Secondly vpath. vpath acts as a directory search path for patterns. Because we now have all the c files in the src dir then the default vpath (the directory the makefile is in) wouldn't contain and c files. Using this statement we tell make that it can find c files in the src dir. At the moment this is just using the src directory, but the addition of another $(shell find) would very simply allow you to use an entire tree of source directories.

Customization

All these implicit rules are cool and all, but that if we want to change some of the compiler flags. Fortunately make includes some more built-in variables in these implicit rules.


CC       = gcc
LD       = gcc

CFLAGS  ?= -O3
LDFLAGS ?= -lm

SRC_DIR ?= src
BIN_DIR ?= bin

DIRS = $(BIN_DIR)

vpath %.c $(SRC_DIR)
CFILES = $(notdir $(shell find . -type f -name "*.c"))

$(BIN_DIR)/program: $(CFILES:.c=.o) | $(BIN_DIR)

$(DIRS):
	mkdir -p $@

You might notice that some assignments are using the ?= operator instead of the normal = operator. This operator can be roughly interpreted as "assign if this is not already defined". This is useful primarily if you call or include this makefile from another makefiles, as it won't override operations you already have set. In the case of CC etc were are overriding a default so need to use the normal = operator.

Phonies

You will note that at this point we've stayed true to our original goal - every single target we have corresponds exactly to a file. If you run:


make bin/program.o

It will create bin/program.o

Now comes the first of our phony targets. You have likely seen clean before.


CC       = gcc
LD       = gcc

CFLAGS  ?= -O3
LDFLAGS ?= -lm

SRC_DIR ?= src
BIN_DIR ?= bin

DIRS = $(BIN_DIR)

vpath %.c $(SRC_DIR)
CFILES = $(notdir $(shell find . -type f -name "*.c"))

.PHONY: clean

$(BIN_DIR)/program: $(CFILES:.c=.o) | $(BIN_DIR)

$(DIRS):
	mkdir -p $@

clean:
	gio trash -rf $(BIN_DIR) || rm -rf $(BIN_DIR)

Clean traditionally removes all built files.
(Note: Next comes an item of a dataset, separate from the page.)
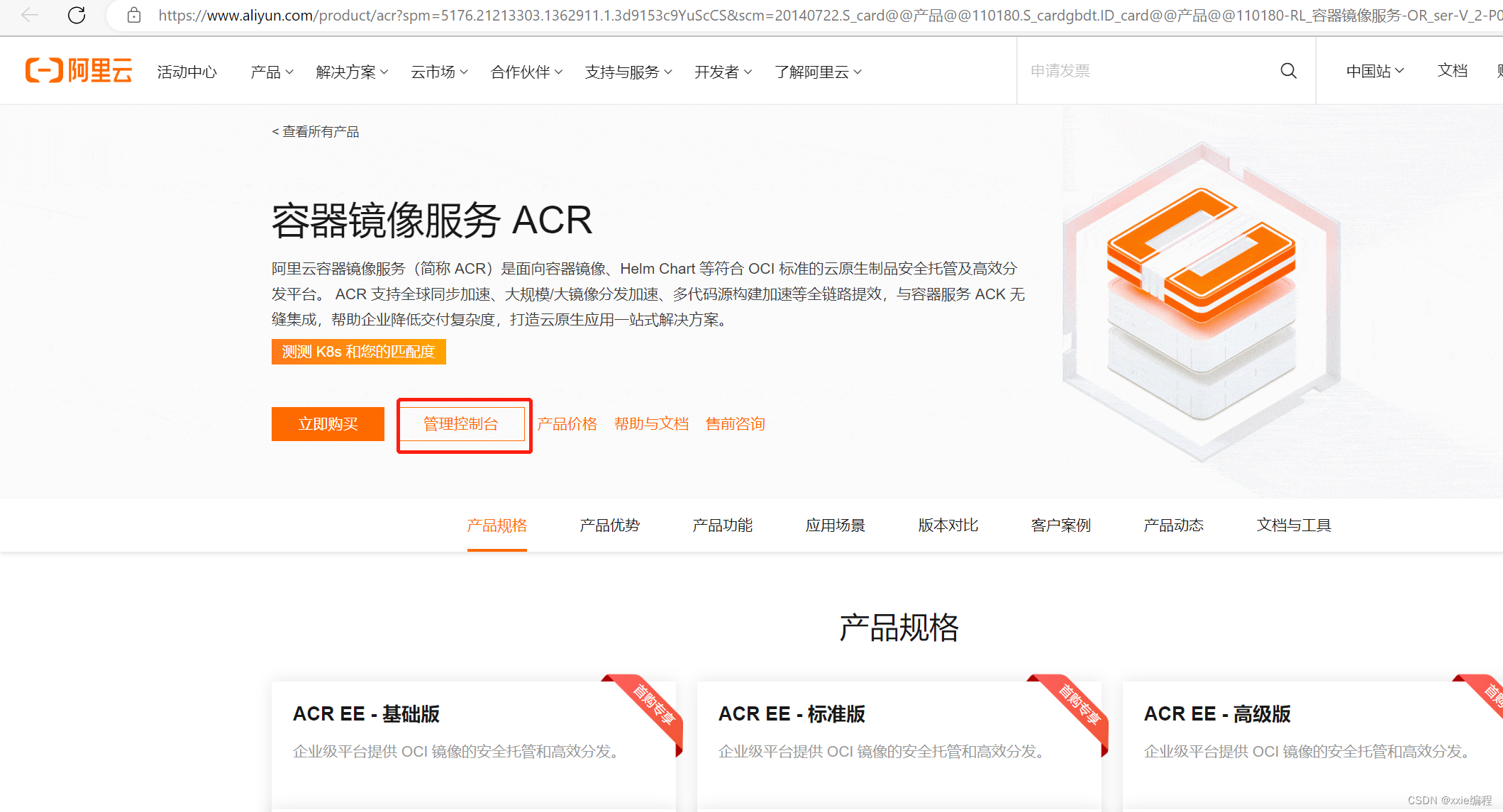Expand the 开发者 menu
The width and height of the screenshot is (1503, 812).
(x=723, y=72)
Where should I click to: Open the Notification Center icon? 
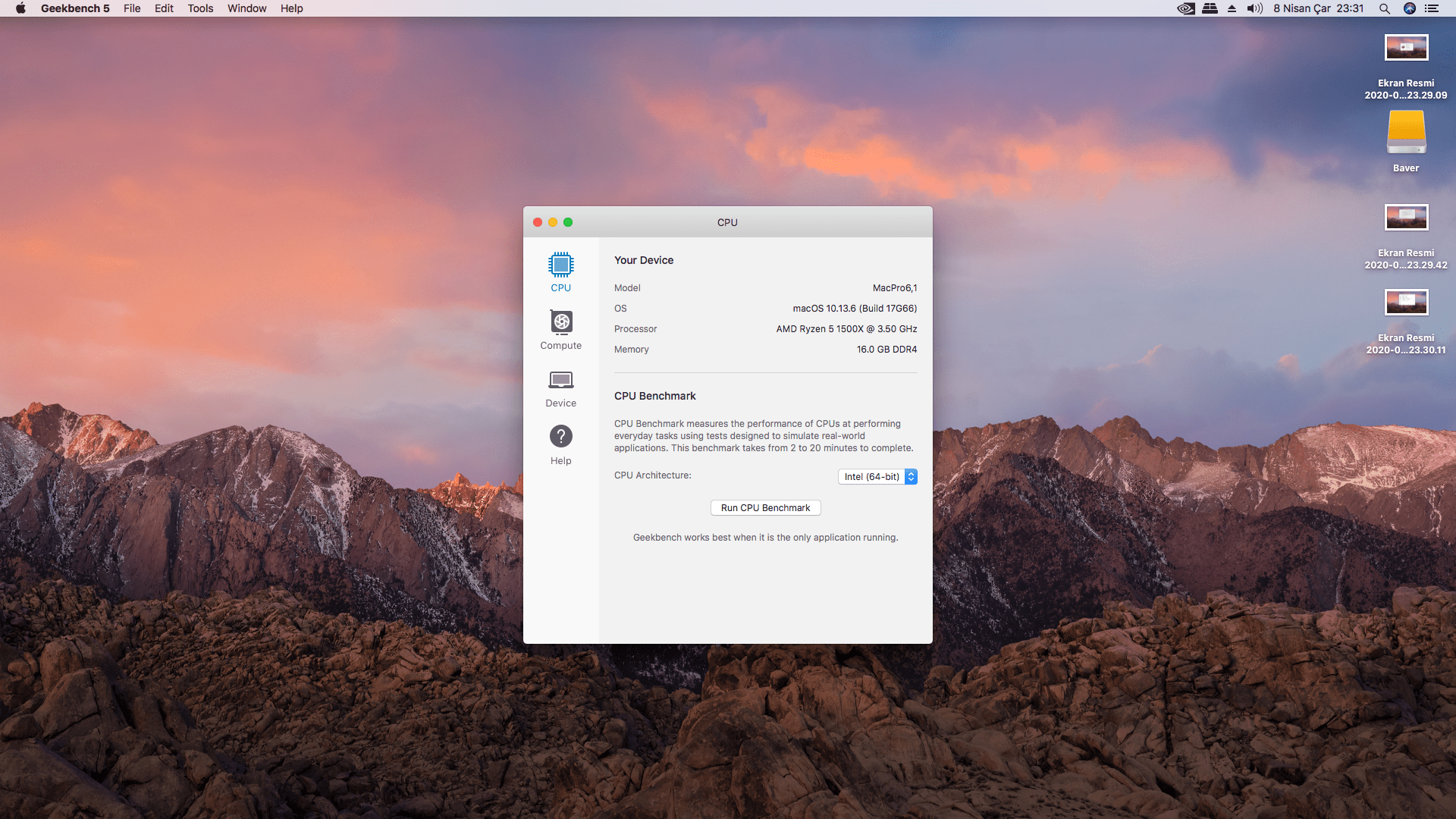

Note that here clean is made of two commands linked by a shell || (or) command. The first command that is run will move these to trash, provided that is set up. If it's not set up then it'll rm them. This is default in my makefiles, because there's always that one time that you mess up the $(BIN_DIR) variable and accidentally rm -rf your masters degree dissertation.